/---

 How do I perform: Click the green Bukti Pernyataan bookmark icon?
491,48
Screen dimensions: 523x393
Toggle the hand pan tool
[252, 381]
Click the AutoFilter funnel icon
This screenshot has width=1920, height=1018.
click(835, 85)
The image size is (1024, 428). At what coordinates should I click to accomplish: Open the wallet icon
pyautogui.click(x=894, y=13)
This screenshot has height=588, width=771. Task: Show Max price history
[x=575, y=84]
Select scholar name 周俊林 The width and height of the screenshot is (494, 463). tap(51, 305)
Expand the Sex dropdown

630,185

\---

**What to produce**
An exact copy is needed of the lines from the one containing "This screenshot has width=1920, height=1018." through the end of the records.

**Exercise response**
This screenshot has width=1920, height=1018.
click(835, 85)
The image size is (1024, 428). At what coordinates should I click to accomplish: Open the wallet icon
pyautogui.click(x=894, y=13)
This screenshot has height=588, width=771. Task: Show Max price history
[x=575, y=84]
Select scholar name 周俊林 The width and height of the screenshot is (494, 463). tap(51, 305)
Expand the Sex dropdown

630,185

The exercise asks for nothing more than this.